Le 1er juillet 2025, le monde a assisté à l’enterrement de l’USAID, à la suite d’un décret présidentiel de Donald Trump, concrétisant ainsi la politique « America first » (« l’Amérique avant tout »), prônée par ce dernier.
L’acte permet aux Etats-Unis de faire fi des engagements onusiens obligeant les pays les plus riches à allouer au moins 0.7 % de leur revenu national brut à l’aide publique au développement en faveur des pays pauvres ou en voie de développement, au nom de la solidarité internationale. Mais également à se détourner de la raison d’être de cette Agence historique. Ce qui met en exergue la volonté du locataire de la Maison Blanche d’accorder peu d’importance à la globalisation ou encore de politiser l’aide publique au développement, y compris son volet humanitaire. Le peu qui subsiste des cendres de l’USAID est dorénavant placé sous la coupe du Département d’État américain, équivalent du ministère des Affaires étrangères.
Qu’est-ce que l’USAID ?
Créée en 1961 par le Président John F. Kennedy, l’Agence des États-Unis pour le développement international (USAID) est un établissement public à caractère administratif (EPA).

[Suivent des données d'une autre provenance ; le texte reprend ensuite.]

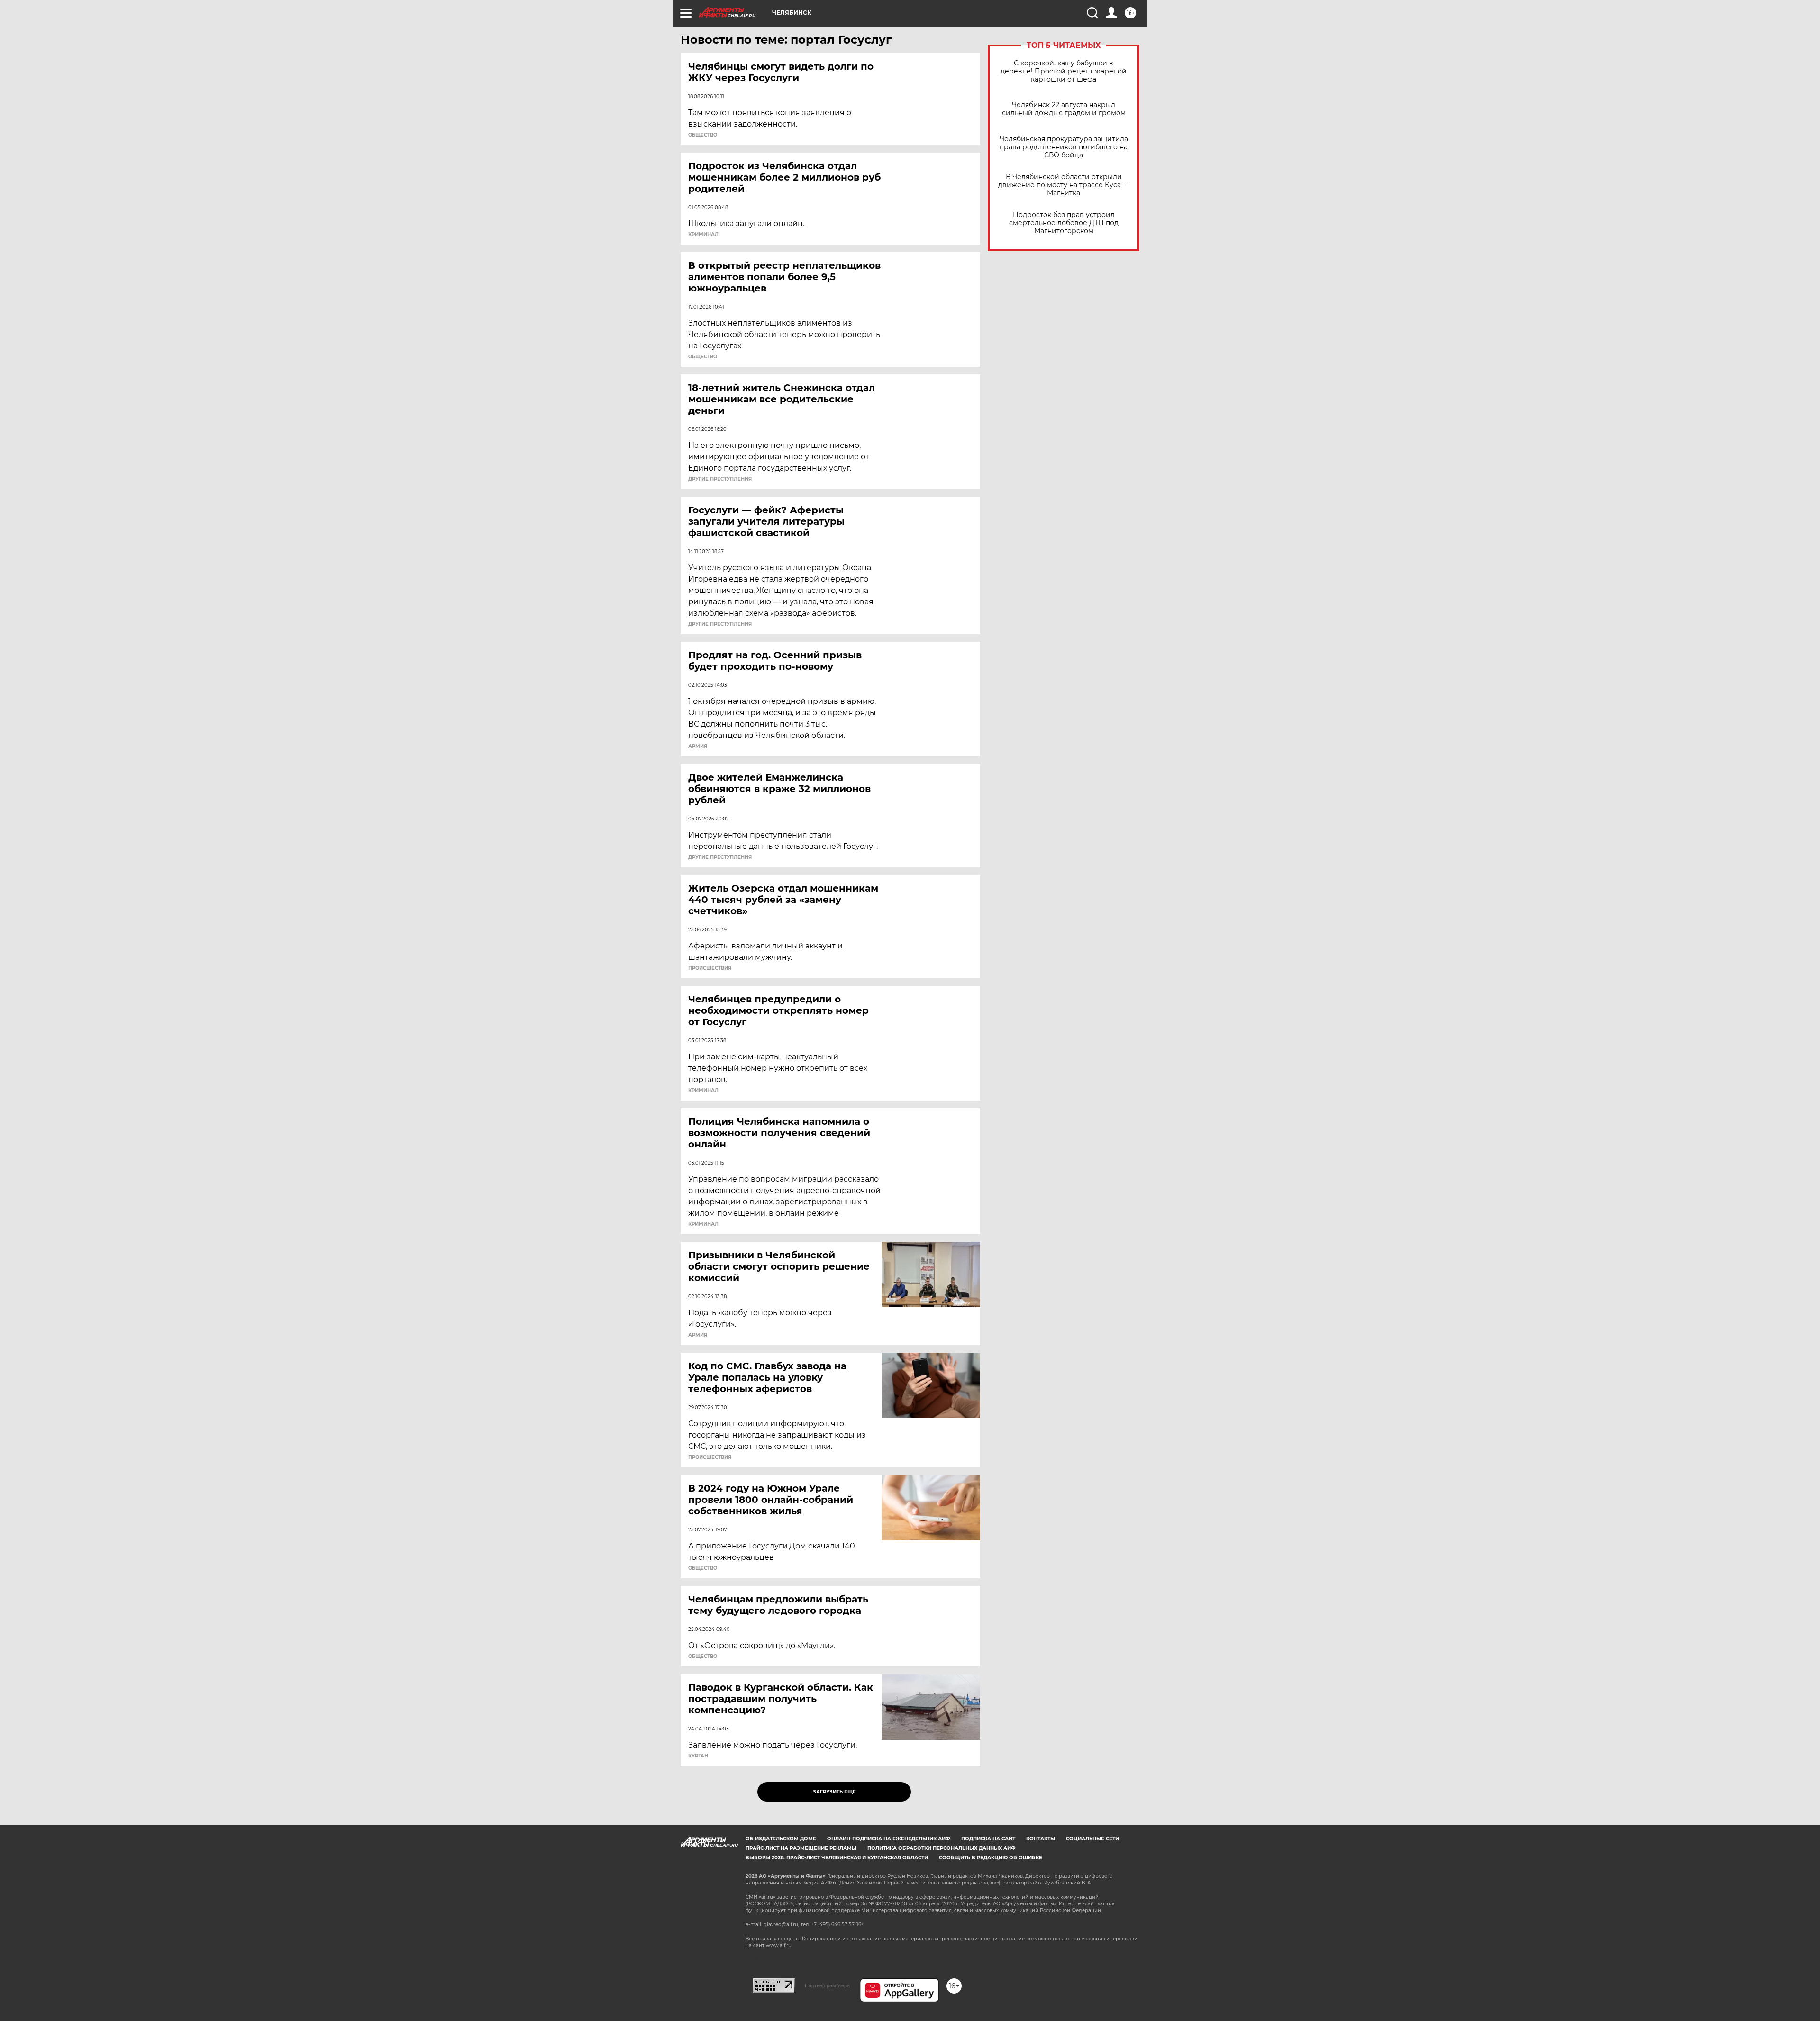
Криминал (703, 234)
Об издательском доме (781, 1839)
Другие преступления (720, 479)
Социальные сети (1092, 1839)
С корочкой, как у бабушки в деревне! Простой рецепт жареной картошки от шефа (1064, 71)
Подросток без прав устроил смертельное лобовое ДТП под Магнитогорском (1064, 223)
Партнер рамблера (827, 1985)
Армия (697, 746)
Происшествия (709, 968)
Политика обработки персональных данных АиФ (941, 1848)
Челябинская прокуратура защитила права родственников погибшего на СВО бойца (1064, 147)
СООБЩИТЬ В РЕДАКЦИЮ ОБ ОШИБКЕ (990, 1858)
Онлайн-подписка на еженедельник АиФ (888, 1839)
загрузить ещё (834, 1792)
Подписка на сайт (988, 1839)
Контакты (1040, 1839)
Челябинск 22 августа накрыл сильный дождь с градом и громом (1064, 109)
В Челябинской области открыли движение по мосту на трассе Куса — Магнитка (1063, 185)
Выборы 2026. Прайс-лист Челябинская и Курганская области (837, 1858)
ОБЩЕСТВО (702, 135)
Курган (698, 1756)
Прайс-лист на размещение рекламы (801, 1848)
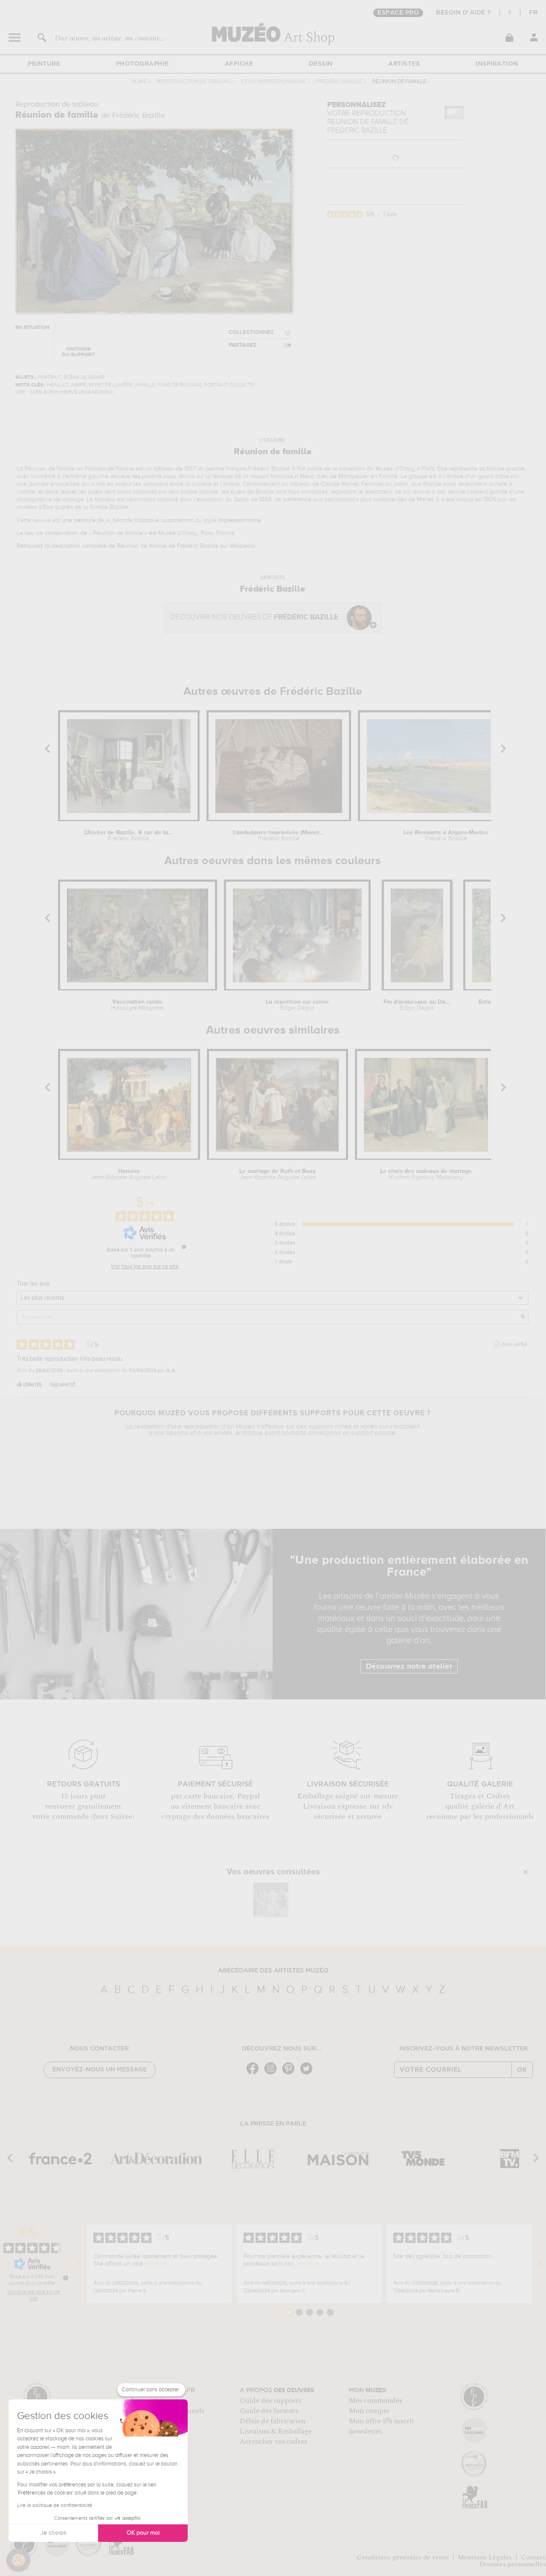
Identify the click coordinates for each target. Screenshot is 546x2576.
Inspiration (497, 64)
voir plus (156, 2264)
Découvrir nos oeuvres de (254, 617)
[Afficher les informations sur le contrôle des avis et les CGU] (65, 2277)
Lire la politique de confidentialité (54, 2505)
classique (146, 520)
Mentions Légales (485, 2557)
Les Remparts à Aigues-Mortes (446, 836)
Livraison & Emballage (276, 2431)
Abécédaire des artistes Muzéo (273, 1970)
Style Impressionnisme (273, 81)
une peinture (79, 520)
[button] (18, 2560)
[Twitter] (308, 2073)
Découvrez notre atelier (409, 1666)
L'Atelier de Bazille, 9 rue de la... (128, 836)
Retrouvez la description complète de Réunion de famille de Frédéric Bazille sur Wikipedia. (136, 546)
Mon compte (369, 2410)
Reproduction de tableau (194, 81)
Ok (522, 2069)
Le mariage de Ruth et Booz (277, 1174)
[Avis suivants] (539, 2264)
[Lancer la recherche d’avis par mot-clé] (523, 1317)
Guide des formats (269, 2410)
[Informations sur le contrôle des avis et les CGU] (183, 1246)
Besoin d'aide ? (463, 12)
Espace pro (398, 12)
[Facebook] (255, 2073)
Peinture (44, 64)
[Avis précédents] (80, 2264)
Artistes (404, 64)
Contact (533, 2557)
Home (139, 81)
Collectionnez (251, 332)
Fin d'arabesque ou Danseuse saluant (416, 1005)
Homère (129, 1174)
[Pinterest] (290, 2073)
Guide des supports (271, 2400)
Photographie (142, 64)
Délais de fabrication (272, 2421)
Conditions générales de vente (403, 2557)
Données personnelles (512, 2564)
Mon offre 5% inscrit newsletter (381, 2426)
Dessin (321, 64)
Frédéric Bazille (339, 81)
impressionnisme (239, 520)
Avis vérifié (514, 1345)
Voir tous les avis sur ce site (144, 1266)
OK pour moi (143, 2533)
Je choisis (53, 2533)
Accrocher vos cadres (273, 2441)
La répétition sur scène (297, 1005)
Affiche (239, 64)
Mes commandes (375, 2400)
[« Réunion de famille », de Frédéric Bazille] (270, 1899)
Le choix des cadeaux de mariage (426, 1174)
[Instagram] (273, 2073)
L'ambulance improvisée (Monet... (279, 836)
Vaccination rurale (137, 1005)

Il pilote l’essentiel de l’aide étrangère du gouvernement américain ; répond à l’obligation morale du pays d’utiliser ses richesses pour aider d’autres nations moins prospères, tout en contrant l’influence redoutée de l’Union soviétique au plus fort de la Guerre froide. Finançant un large éventail de secteurs (santé, humanitaire, développement économique, démocratie, droits de l’homme et gouvernance, protection de l’environnement, eau, hygiène et assainissement, paix et sécurité…), l’Agence dont le siège est à Washington D.C emploie directement plus de 10.000 personnes à travers le monde, dont environ les deux tiers travaillent hors des Etats-Unis. Pour atteindre ses objectifs, l’Agence crée des programmes et finance des organisations non gouvernementales (ONG), les groupes de la société civile et les communautés locales dans le monde entier, dans un cadre règlementaire affranchie de toute influence politique américaine.
Impact de l’USAID
Avec un budget de 71,9 milliards de dollars en 2023, soit 1,2 % du budget fédéral de cette année-là, l’USAID est le principal donateur mondial d’aide étrangère, contribuant à plus de 40 % de l’aide étrangère globale. Cet argent sert à financer des organisations internationales : Programme alimentaire mondiale, Fonds des Nations Unies pour l’enfance et autres partenaires aux missions similaires ; ainsi qu’à parrainer de projets dans plus de 120 pays. Parmi ceux-ci figure le Plan d’urgence du Président américain pour la lutte contre le sida (PEPFAR), conçu pour contrôler la propagation du VIH/sida dans les pays fortement touchés. Il est reconnu pour avoir « sauvé plus de 25 millions de vies, prévenu des millions d’infections et aide plusieurs pays à maitriser l’épidémie », en étroite collaboration avec plus de 50 pays, dont beaucoup en Afrique australe.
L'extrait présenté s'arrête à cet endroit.